*Exercise brief*
The records below should be written out again, exactly.

*Data in this exercise*
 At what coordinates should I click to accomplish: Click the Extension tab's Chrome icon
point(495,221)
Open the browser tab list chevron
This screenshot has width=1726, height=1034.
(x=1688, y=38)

*Written response*
 At what coordinates should I click to accomplish: Click the Extension tab's Chrome icon
point(495,221)
Open the browser tab list chevron
This screenshot has width=1726, height=1034.
(x=1688, y=38)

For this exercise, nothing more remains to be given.